Bab 6
Malam itu, Yura pulang sangat larut. Begitu tiba di depan rumah, matanya langsung menangkap sosok Carlton yang berdiri di depan pintu gerbang.
Ekspresinya gelap, sepertinya sedang menunggunya. Begitu Yura mendekat dan hendak bertanya apa yang terjadi, Carlton langsung melontarkan tuduhan dingin.
"Yura, bisakah kamu berhenti terus-terusan menyasar Shania? Kalau kamu nggak suka padanya, katakan langsung, nggak perlu sampai mengganggunya di studio tari."
Mendengar kata-katanya, rasa lelah Yura langsung tergantikan oleh gelombang emosi yang rumit. Sedih, kecewa, dan tak berdaya.
Tanpa perlu menebak, Yura tahu pasti Shania sudah membumbui cerita di depan Carlton.
Dia juga tidak menjelaskan lagi, hanya menghindarinya dan kembali ke kamar.
Sejak saat itu, Yura mulai lebih longgar terhadap Shania.
Hal ini membuat Shania semakin sombong. Setiap hari, dia hanya datang ke studio tari untuk absen, lalu pergi begitu saja.
Beberapa anggota lain merasa kesal dan ingin menegurnya, tapi Yura menghentikan mereka sambil menggelengkan kepala. "Ini hidup Shania sendiri. Kalau dia gagal dalam ujian tari, dia akan dikeluarkan dari grup. Ini tanggung jawabnya sendiri," kata Yura.
Lagi pula, saat ini dia tidak punya waktu lagi untuk mengurus Shania.
Yura mengira semuanya akan berakhir di situ. Namun, dia sama sekali tidak menyangka bahwa Carlton akan mendatanginya dan memintanya untuk menyerahkan posisi penari utama kepada Shania.
Awalnya, Yura tidak langsung bereaksi. Namun, ketika Carlton mengulang pertanyaannya,
Yura akhirnya menatapnya, matanya dipenuhi kemarahan yang dingin, "Kamu bilang aku harus menyerahkan posisi penari utama kepada Shania?"
Yura berusaha keras mengendalikan emosinya, tetapi tetap tidak bisa menyembunyikan getaran dalam suaranya.
Carlton tidak menyadari perubahan dalam diri Yura. Dia hanya berkata dingin, "Dia kan kakak iparmu. Lagi pula, ini cuma posisi penari utama, apa begitu penting?"
"Cuma posisi penari utama?" batin Yura.
Yura tidak bisa lagi menahan emosinya.
"Carlton, lima tahun lalu, saat kamu tahu aku suka menari, kamu yang mengajakku les tari dengan guru terbaik."
"Empat tahun lalu, saat aku memenangkan piala juara pertama, kamu yang nggak bisa tidur semalaman karena bahagia."
"Tiga tahun lalu, saat aku menjadi penari utama dan diasingkan oleh anggota lain, kamu yang mendukungku, menyemangatiku untuk terus mengejar mimpi dan nggak peduli pada pandangan orang lain."
"Dan sekarang, kamu memintaku untuk menyerahkan posisi penari utama yang sudah kususun selama setahun kepada Shania!
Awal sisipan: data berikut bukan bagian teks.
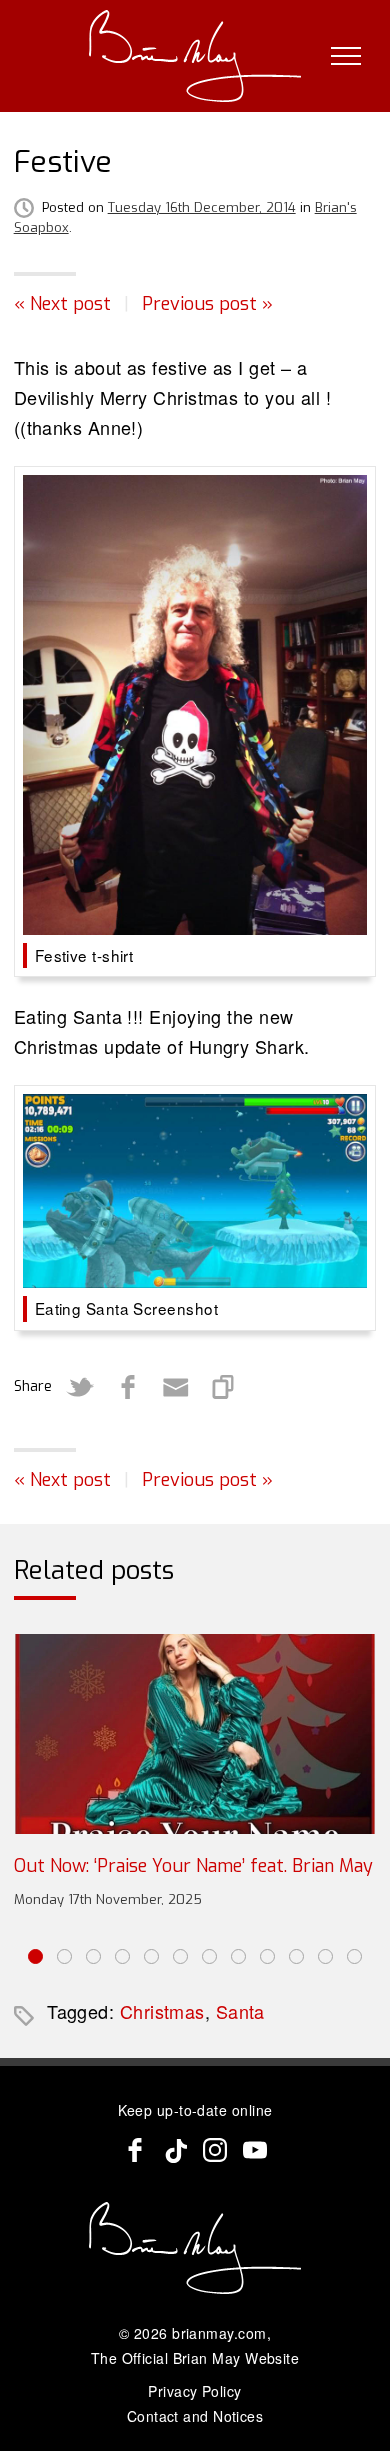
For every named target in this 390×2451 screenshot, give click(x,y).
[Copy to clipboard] (224, 1387)
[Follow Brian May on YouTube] (255, 2150)
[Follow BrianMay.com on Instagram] (215, 2150)
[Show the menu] (346, 56)
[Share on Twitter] (80, 1387)
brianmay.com (219, 2333)
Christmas (162, 2011)
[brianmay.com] (195, 56)
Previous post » (207, 304)
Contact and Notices (195, 2416)
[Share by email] (176, 1387)
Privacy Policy (194, 2391)
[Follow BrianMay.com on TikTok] (175, 2150)
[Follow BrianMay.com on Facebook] (135, 2150)
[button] (35, 1956)
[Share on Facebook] (128, 1387)
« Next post (62, 304)
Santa (240, 2011)
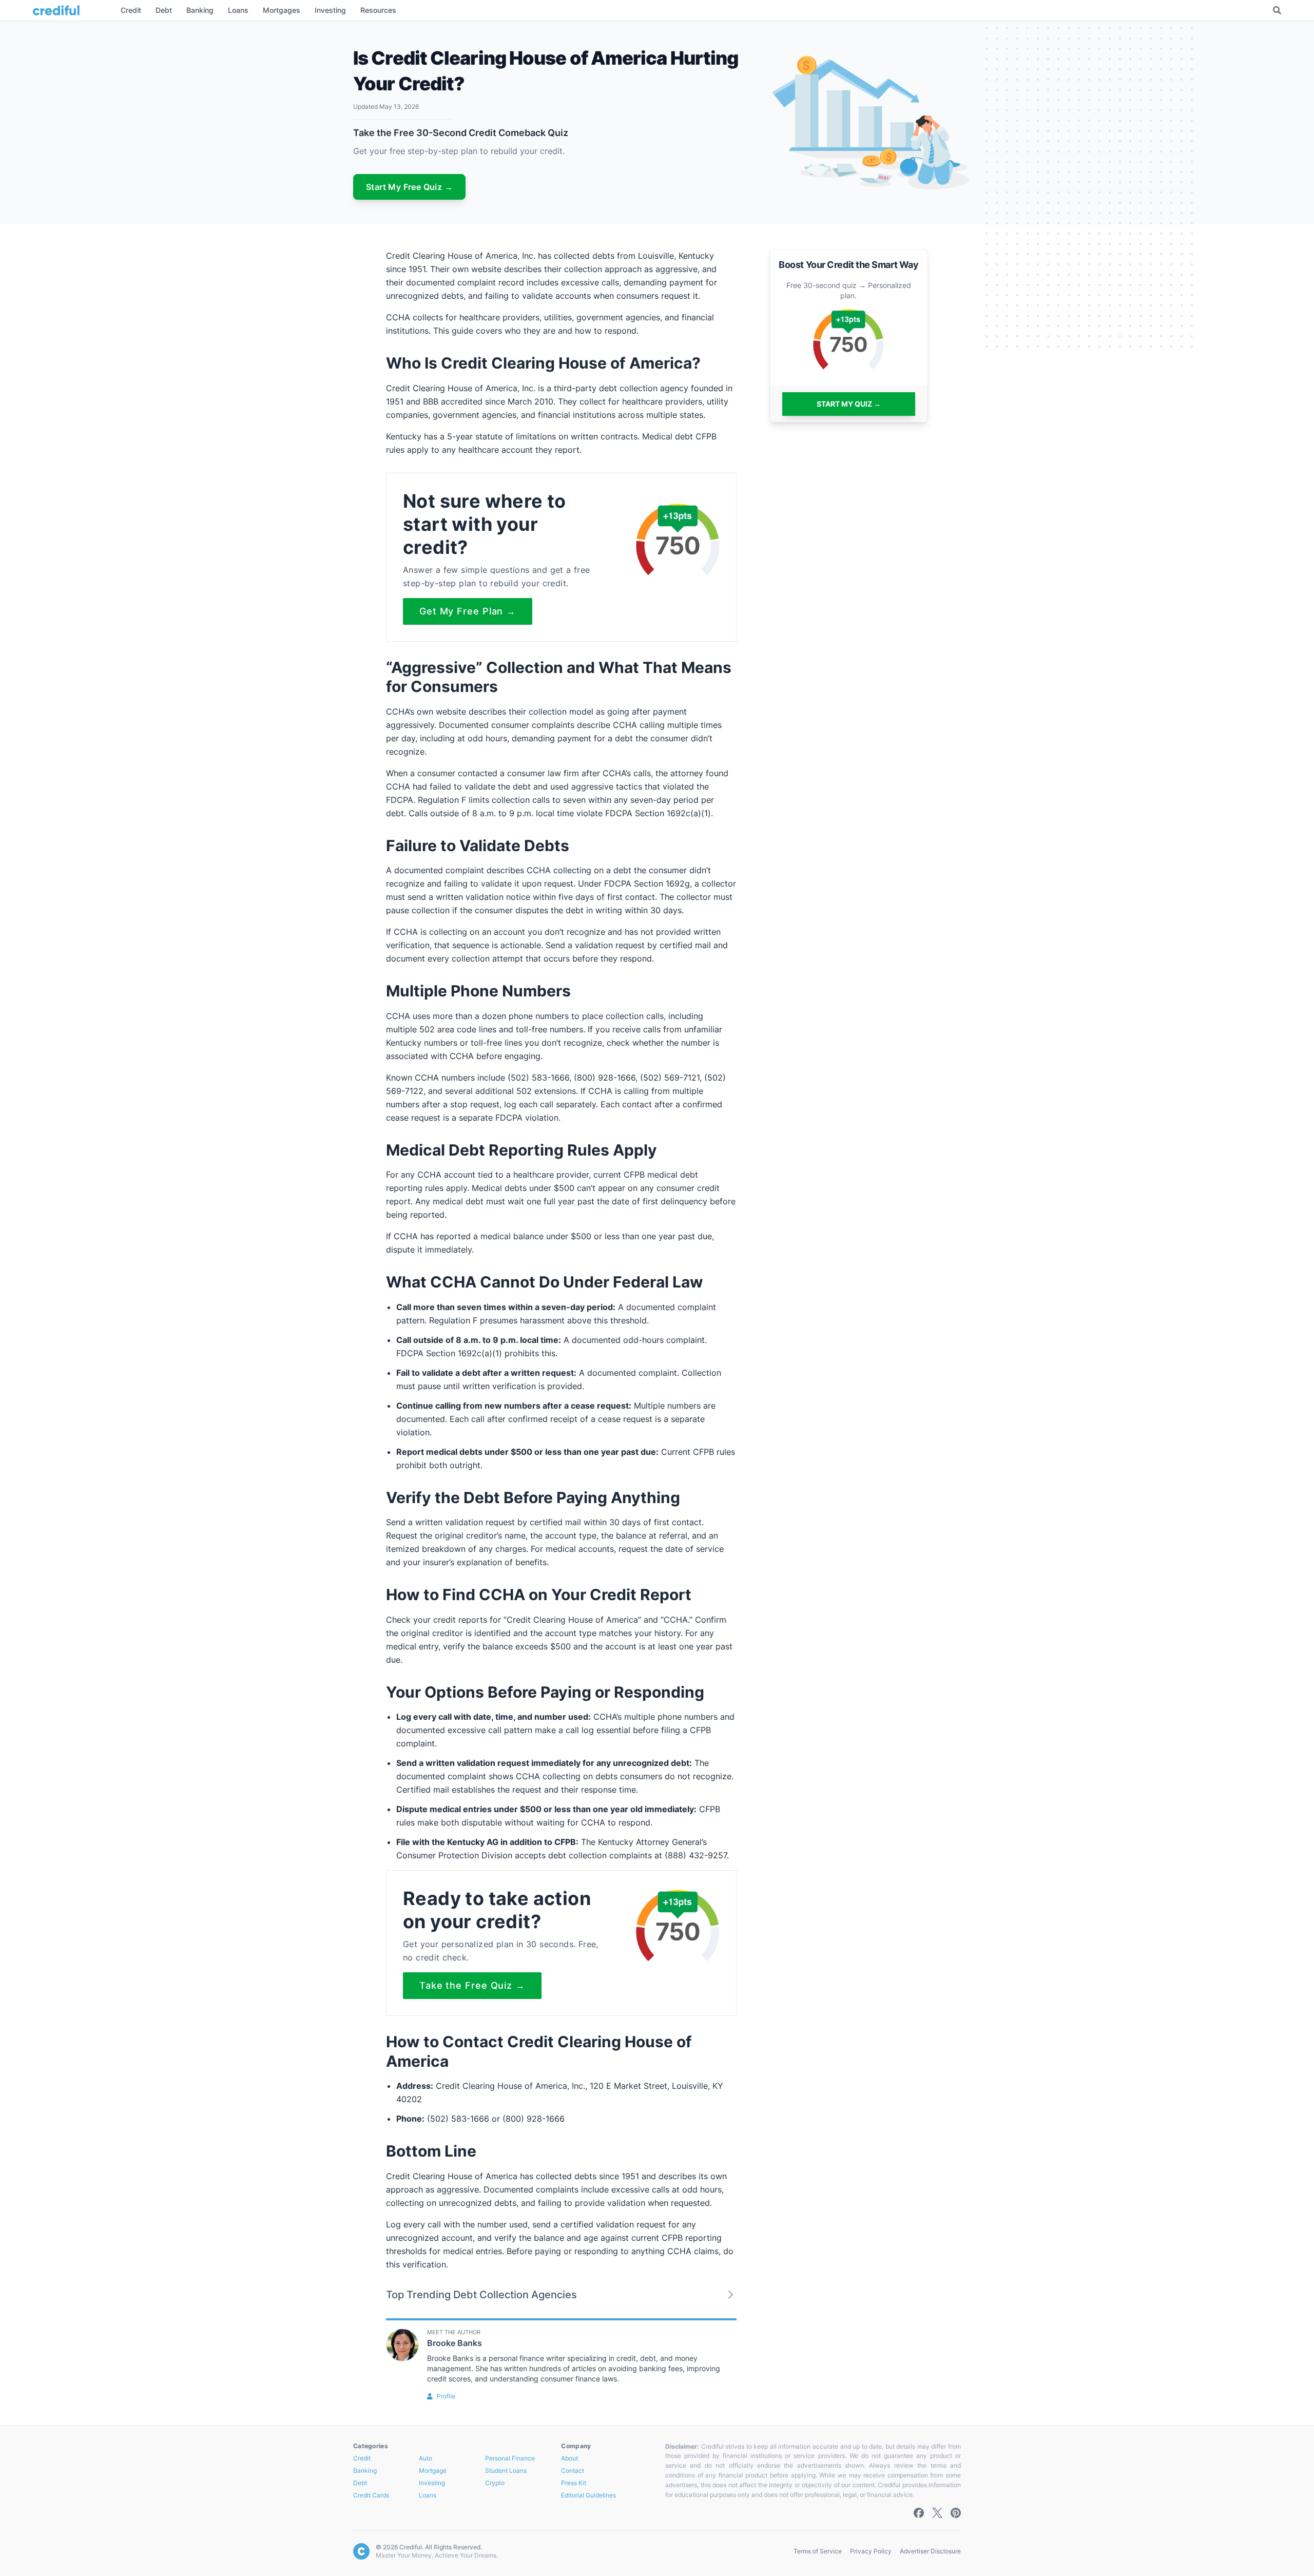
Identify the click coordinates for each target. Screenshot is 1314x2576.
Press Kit (573, 2483)
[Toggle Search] (1277, 10)
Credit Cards (371, 2495)
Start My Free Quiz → (409, 187)
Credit (362, 2458)
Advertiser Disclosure (930, 2551)
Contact (572, 2470)
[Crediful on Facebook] (919, 2513)
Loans (427, 2495)
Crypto (495, 2483)
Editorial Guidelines (588, 2495)
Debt (360, 2483)
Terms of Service (818, 2551)
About (569, 2458)
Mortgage (433, 2470)
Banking (365, 2470)
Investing (432, 2483)
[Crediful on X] (937, 2513)
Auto (425, 2458)
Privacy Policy (871, 2551)
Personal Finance (510, 2458)
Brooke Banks (454, 2343)
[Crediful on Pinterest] (956, 2513)
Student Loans (506, 2470)
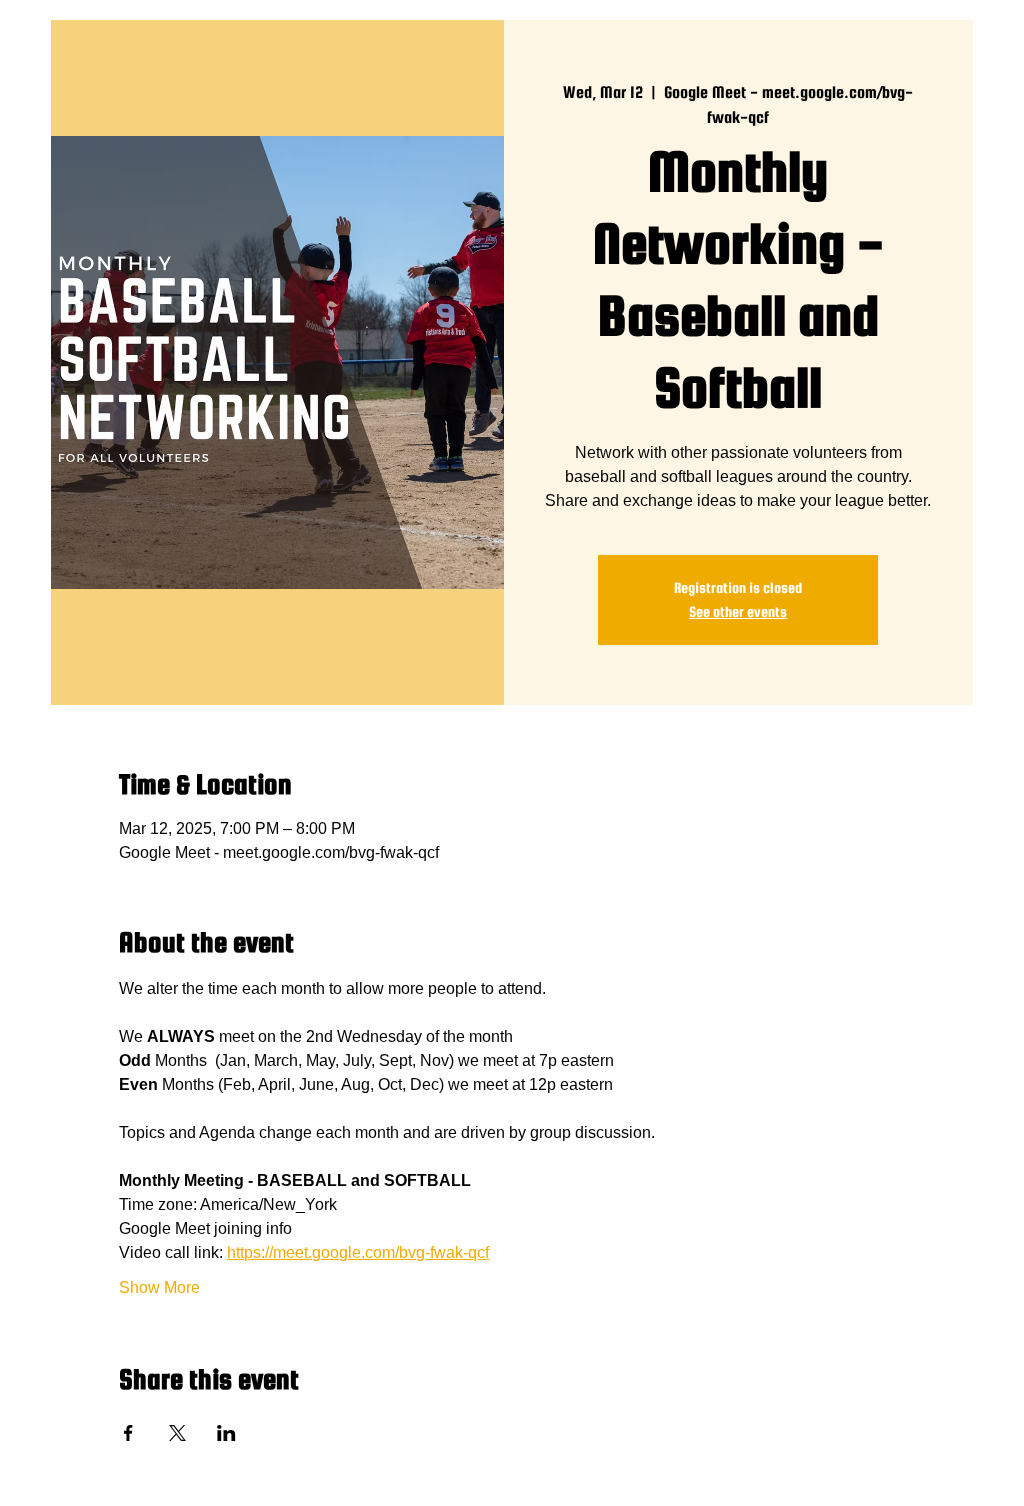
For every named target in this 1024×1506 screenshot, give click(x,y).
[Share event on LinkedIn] (226, 1433)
Kamu tahu betul apa arti tari bagiku!"
Yura mengepal tangannya erat-erat, suaranya bergetar menahan tangis
Melihat wajah Yura yang basah karena air mata, hati Carlton seperti diremas. Dia teringat dengan studio tari yang selalu terang benderang, pada gadis kecil yang terus terjatuh dan bangkit lagi.
Tangannya mengepal erat, tetapi akhirnya Carlton tidak berkata apa-apa. Dia hanya diam dan pergi meninggalkan Yura sendirian.